*** MATERIAL FOR THIS EXERCISE ***

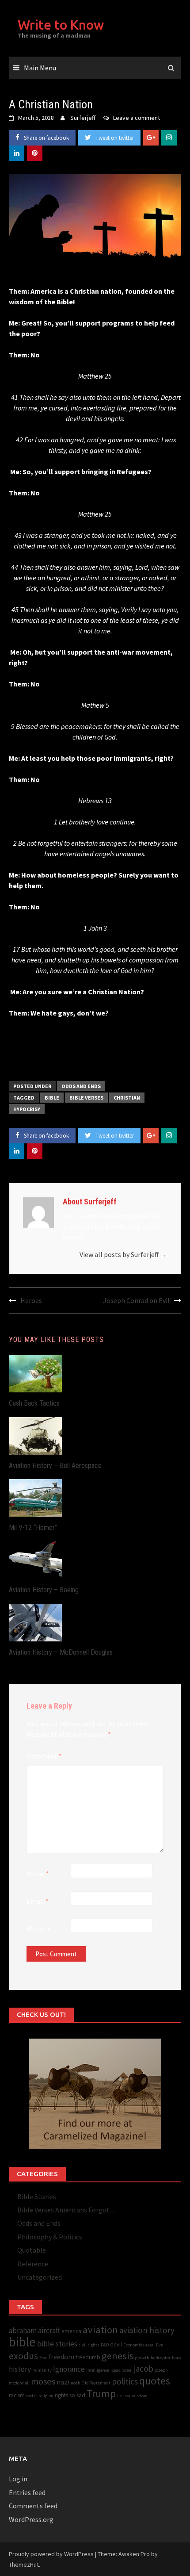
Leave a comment (136, 118)
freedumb (88, 2357)
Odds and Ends (81, 1086)
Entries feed (27, 2492)
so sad (77, 2395)
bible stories (57, 2344)
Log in (18, 2478)
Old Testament (96, 2383)
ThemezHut (24, 2564)
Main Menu (40, 67)
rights (61, 2395)
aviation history (147, 2330)
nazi (63, 2382)
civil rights (89, 2345)
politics (125, 2381)
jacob (143, 2368)
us (119, 2396)
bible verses (86, 1097)
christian (127, 1097)
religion (45, 2396)
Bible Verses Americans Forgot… (67, 2209)
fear (43, 2358)
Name (38, 1873)
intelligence (97, 2370)
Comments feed (33, 2505)
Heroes (31, 1300)
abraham (23, 2330)
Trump (101, 2393)
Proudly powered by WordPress (51, 2554)
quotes (154, 2381)
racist (31, 2396)
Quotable (31, 2250)
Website (39, 1928)
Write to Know (61, 24)
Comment (44, 1756)
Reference (32, 2263)
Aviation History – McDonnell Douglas (61, 1652)
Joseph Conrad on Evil (136, 1300)
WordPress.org (31, 2519)
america (71, 2331)
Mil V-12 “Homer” (33, 1527)
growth (142, 2358)
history (20, 2369)
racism (17, 2395)
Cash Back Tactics (34, 1403)
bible (52, 1097)
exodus (23, 2356)
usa (126, 2396)
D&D (105, 2345)
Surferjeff (82, 118)
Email (38, 1901)
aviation (100, 2329)
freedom (61, 2357)
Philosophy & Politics (49, 2236)
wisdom (140, 2396)
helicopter (161, 2358)
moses (43, 2381)
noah (75, 2383)
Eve (159, 2345)
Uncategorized (39, 2277)
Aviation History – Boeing (44, 1590)
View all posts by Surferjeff (123, 1254)
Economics (133, 2345)
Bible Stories (36, 2196)
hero (176, 2358)
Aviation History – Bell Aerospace (55, 1465)
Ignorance (69, 2369)
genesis (118, 2356)
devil (116, 2344)
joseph (161, 2370)
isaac (115, 2370)
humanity (42, 2370)
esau (150, 2345)
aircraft (49, 2330)
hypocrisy (26, 1109)
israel (127, 2370)
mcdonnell (19, 2383)
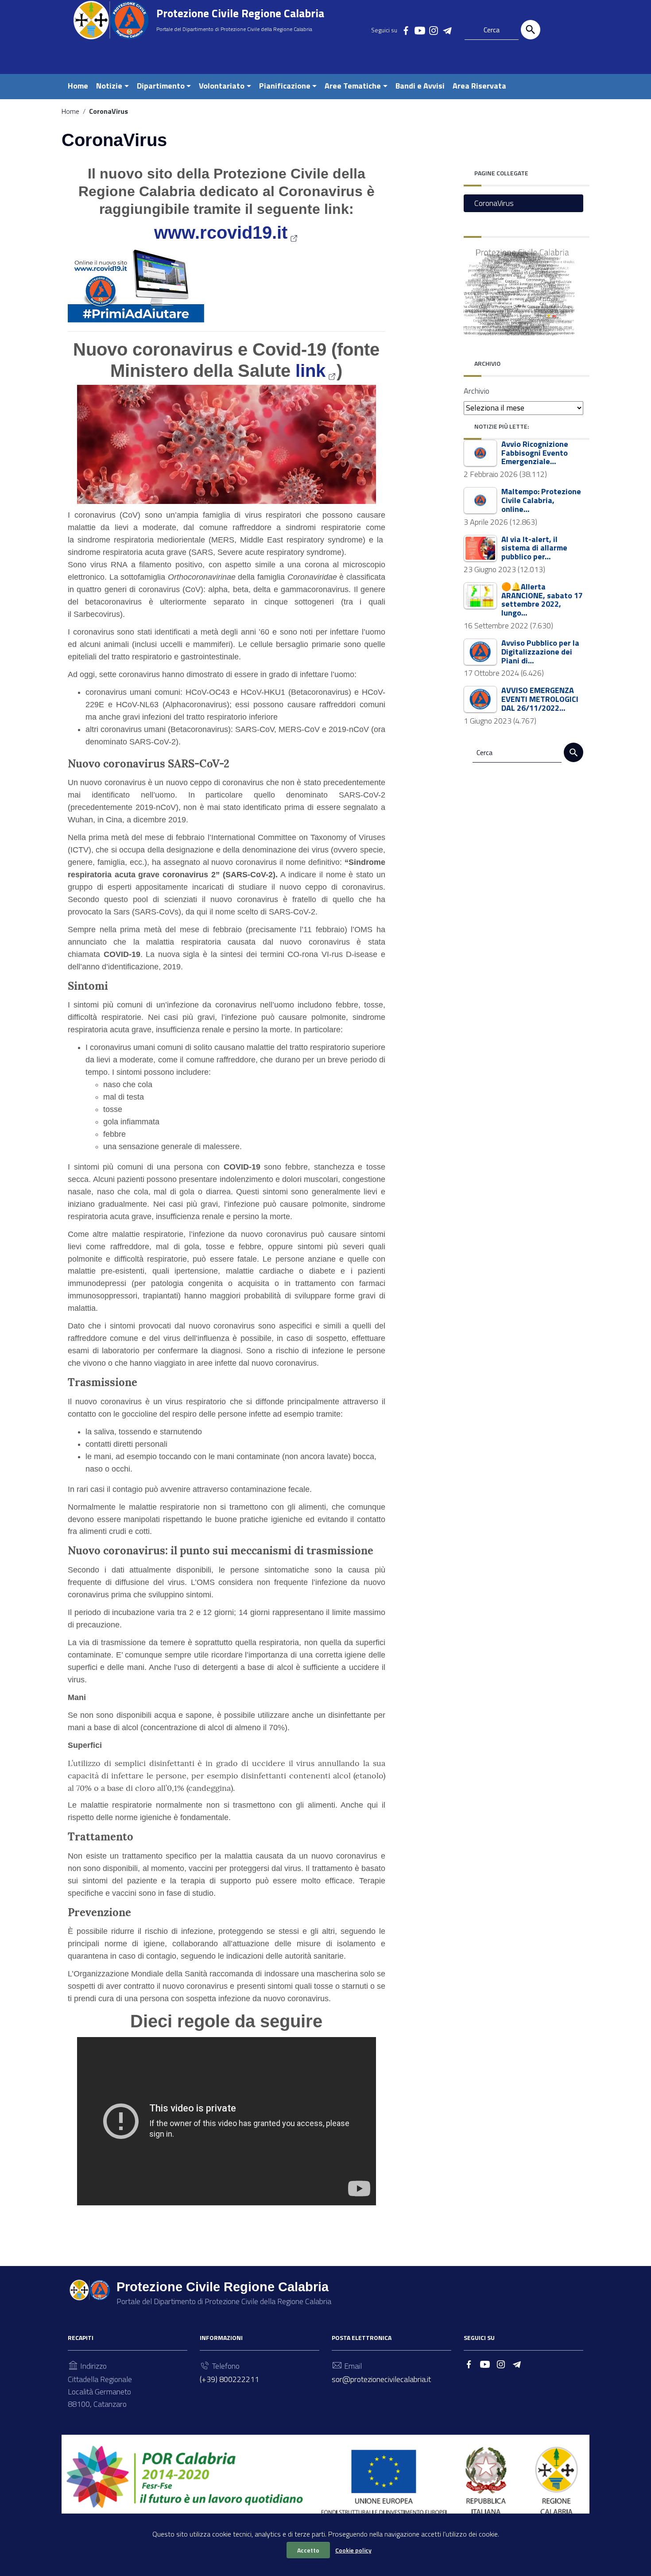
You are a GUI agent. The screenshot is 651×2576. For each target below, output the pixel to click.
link (310, 370)
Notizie (109, 86)
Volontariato (221, 86)
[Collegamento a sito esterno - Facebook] (405, 29)
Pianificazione (284, 86)
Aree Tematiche (353, 86)
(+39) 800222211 (229, 2379)
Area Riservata (479, 86)
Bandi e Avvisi (420, 86)
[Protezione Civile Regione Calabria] (111, 20)
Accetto (308, 2550)
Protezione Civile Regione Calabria (240, 13)
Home (78, 86)
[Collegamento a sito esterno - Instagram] (433, 29)
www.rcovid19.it (220, 232)
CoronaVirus (494, 203)
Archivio (476, 391)
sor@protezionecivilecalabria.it (381, 2379)
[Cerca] (530, 29)
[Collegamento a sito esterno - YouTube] (419, 29)
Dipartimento (161, 86)
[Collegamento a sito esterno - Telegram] (447, 29)
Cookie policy (353, 2550)
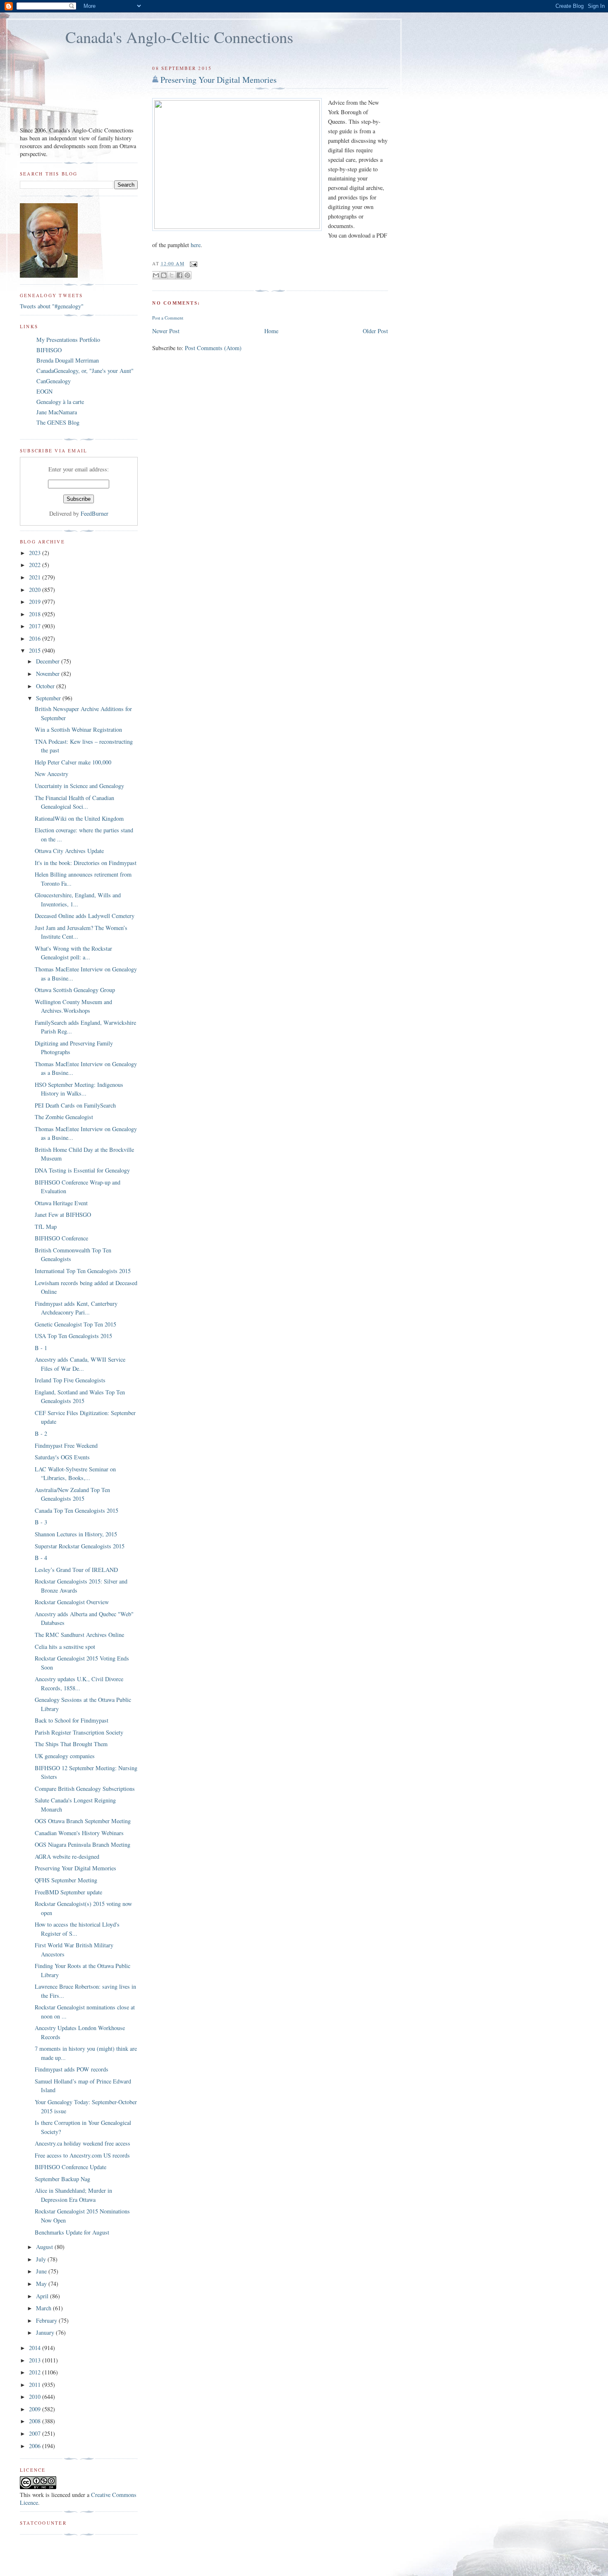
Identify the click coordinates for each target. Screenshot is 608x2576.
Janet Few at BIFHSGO (63, 1214)
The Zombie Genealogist (64, 1117)
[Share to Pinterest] (187, 275)
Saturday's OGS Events (62, 1457)
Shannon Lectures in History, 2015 (76, 1534)
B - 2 (41, 1433)
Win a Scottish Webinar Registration (78, 729)
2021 (35, 577)
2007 (35, 2433)
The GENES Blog (57, 422)
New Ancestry (51, 774)
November (48, 674)
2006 (35, 2446)
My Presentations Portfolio (68, 340)
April (43, 2296)
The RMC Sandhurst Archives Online (79, 1635)
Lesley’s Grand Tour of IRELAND (76, 1570)
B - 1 (41, 1348)
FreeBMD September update (68, 1892)
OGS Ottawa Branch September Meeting (83, 1821)
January (46, 2332)
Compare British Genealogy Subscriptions (85, 1789)
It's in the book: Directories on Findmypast (85, 863)
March (44, 2308)
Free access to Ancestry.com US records (82, 2155)
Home (271, 331)
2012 (35, 2372)
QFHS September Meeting (66, 1880)
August (45, 2247)
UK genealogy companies (65, 1756)
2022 (35, 565)
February (47, 2320)
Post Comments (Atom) (213, 348)
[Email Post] (192, 263)
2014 (35, 2348)
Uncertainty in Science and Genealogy (79, 786)
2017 (35, 626)
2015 (35, 650)
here (196, 245)
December (48, 661)
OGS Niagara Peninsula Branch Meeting (82, 1844)
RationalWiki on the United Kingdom (79, 818)
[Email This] (156, 275)
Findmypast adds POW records (71, 2069)
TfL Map (46, 1226)
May (42, 2284)
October (46, 686)
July (42, 2259)
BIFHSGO (49, 350)
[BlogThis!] (164, 275)
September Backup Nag (62, 2179)
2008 (35, 2421)
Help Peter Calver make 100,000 (73, 762)
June (42, 2271)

*** End of MATERIAL FOR THIS EXERCISE ***

> **WHAT YOU NEED TO DO**:
All lines from the beginning of the entries above to the line containing "Website (39, 1928)", inclusive, should be printed exactly, apart from the pictures.

> **REPLY**:
Leave a comment (136, 118)
freedumb (88, 2357)
Odds and Ends (81, 1086)
Entries feed (27, 2492)
so sad (77, 2395)
bible stories (57, 2344)
Log in (18, 2478)
Old Testament (96, 2383)
ThemezHut (24, 2564)
Main Menu (40, 67)
rights (61, 2395)
aviation history (147, 2330)
nazi (63, 2382)
civil rights (89, 2345)
politics (125, 2381)
jacob (143, 2368)
us (119, 2396)
bible verses (86, 1097)
christian (127, 1097)
religion (45, 2396)
Bible Verses Americans Forgot… (67, 2209)
fear (43, 2358)
Name (38, 1873)
intelligence (97, 2370)
Comments feed (33, 2505)
Heroes (31, 1300)
abraham (23, 2330)
Trump (101, 2393)
Proudly powered by WordPress (51, 2554)
quotes (154, 2381)
racist (31, 2396)
Quotable (31, 2250)
Website (39, 1928)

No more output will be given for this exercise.